В то самое время, как царь веселился и пировал, против него уже зрел заговор.
Смерть Лжедмитрия I
Никак не мог примириться Василий Иванович Шуйский, мечтавший о царской власти, с мыслью, что власть эта не у него в руках. Он, именитый боярин, ведший свое начало от Рюрика, принужден был склонять свою гордую голову пред Борисом, потомком татарского мурзы, а теперь, на склоне дней, и того хуже — пришлось преклоняться пред неведомым, безродным пришельцем, попавшим на престол благодаря слепому случаю.
В ночь с 12 на 13 мая Василий Иванович Шуйский собрал к себе в дом своих приверженцев, торговых и служилых людей, раздраженных наглостью и насилиями поляков. Решено было обозначить дома, где они проживали, и затем на следующий день, в субботу, рано утром ударить в набат и крикнуть народу, что ляхи хотят погубить царя, а тем временем как чернь будет чинить расправу с поляками, пользуясь общей суматохой, убить Дмитрия и его приближенных. Простой народ в Москве любил Дмитрия, и потому заговорщикам надо было отвести глаза народа от царя.
15 мая Басманову было донесено о том, что затевается какой-то заговор. Басманов доложил царю.
— Я и слышать не хочу об этом! — сказал Дмитрий. — Я не терплю доносчиков и наказывать буду их самих.
На следующий день воины-немцы известили царя, что в городе творится что-то недоброе. Царь снова с непонятным легкомыслием не придал этому большого значения, не думал о предосторожностях и продолжал беспечно веселиться.
Ранним утром 17 мая, по приказу Шуйского, были открыты тюрьмы и розданы преступникам топоры и мечи.
В три часа утра, когда царь и все польские гости покоились глубоким сном и не успели еще проспаться от вчерашнего похмелья, вдруг раздался набат во всех церквах. Тысячи людей, схватив дубины, ружья, сабли, копья — кто что мог, — устремились ко дворцу.
— Литва собирается погубить царя! — кричали народу. — Бейте Литву!
Народ кинулся отыскивать поляков по разным домам и беспощадно бить их.
Тем временем князь Шуйский с крестом в одной руке и мечом в другой въехал в Кремль. (Ворота кремлевские не были даже заперты.) За Шуйским следовала большая толпа заговорщиков, вооруженных топорами, бердышами, рогатинами и ружьями.
Набат разбудил царя. Он послал Басманова разведать, что это значит.
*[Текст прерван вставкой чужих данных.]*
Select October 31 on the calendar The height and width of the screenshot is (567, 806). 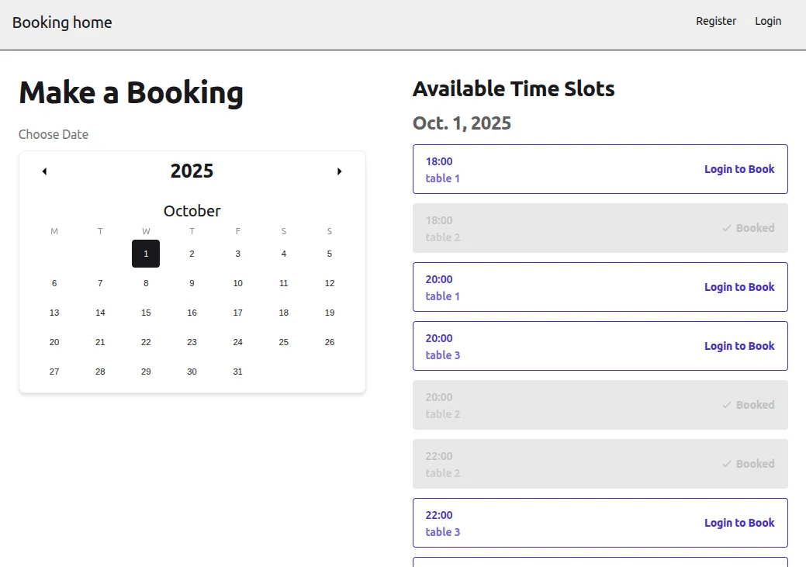(237, 372)
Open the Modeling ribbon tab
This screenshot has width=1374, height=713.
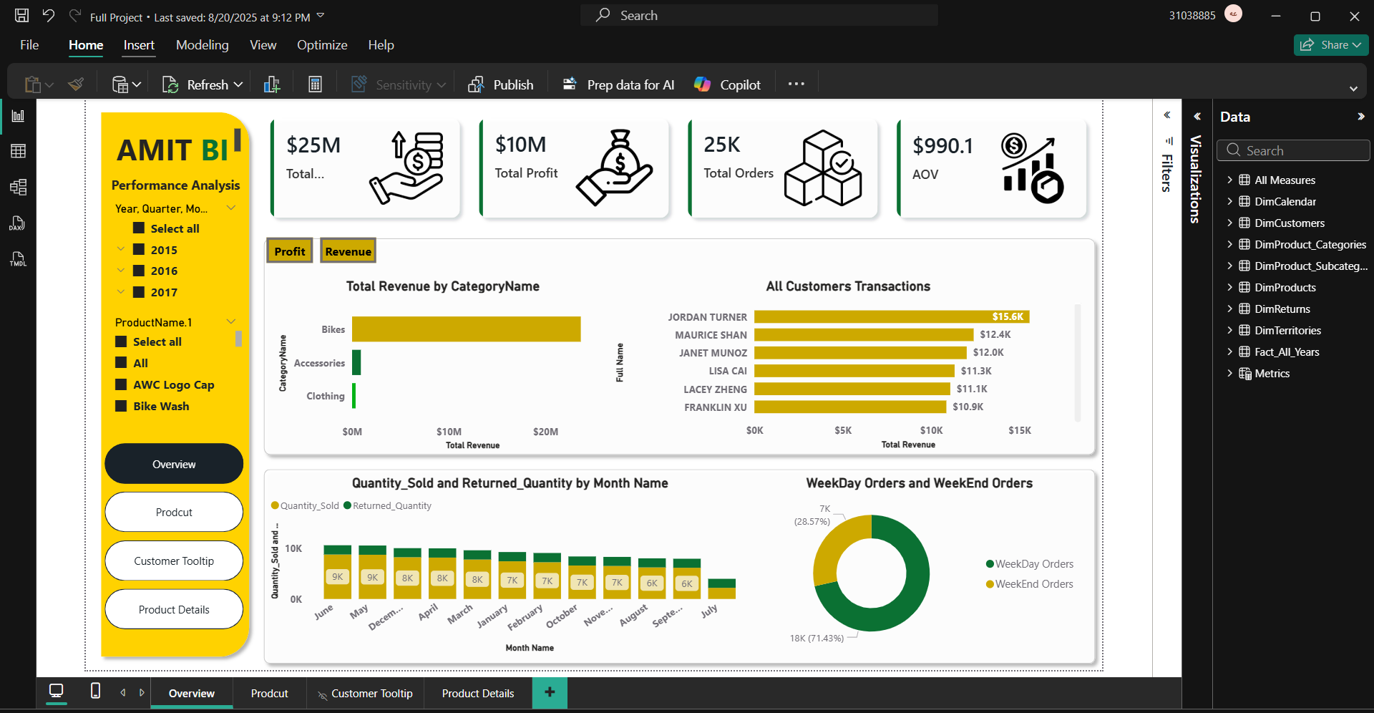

Сначала думали, что пожар. Но скоро раздались в Кремле неистовые крики; двор наполнился вооруженными людьми.
— Выдай самозванца! — раздался грозный крик бушующей толпы, когда показался Басманов на крыльце.
Сомневаться в мятеже нельзя было. Басманов бросился назад, приказал копьеносцам никого ни под каким видом не впускать во дворец, а сам в отчаянии кинулся к царю, рвал на себе волосы.
— Беда, государь! — закричал он. — Требуют головы твоей!
Дмитрий думал было обуздать мятежников — выхватил у одного из немцев, стоявших на страже во дворце, меч, вышел в переднюю и, грозя мечом бушующей толпе, кричал: «Я вам не Борис!»
В ответ раздались ружейные выстрелы, направленные в него. Он поспешил удалиться. Басманов попробовал было усовестить бояр, руководивших мятежом, но один из них — Татищев — выругал его и ударил ножом. Басманов упал мертвый.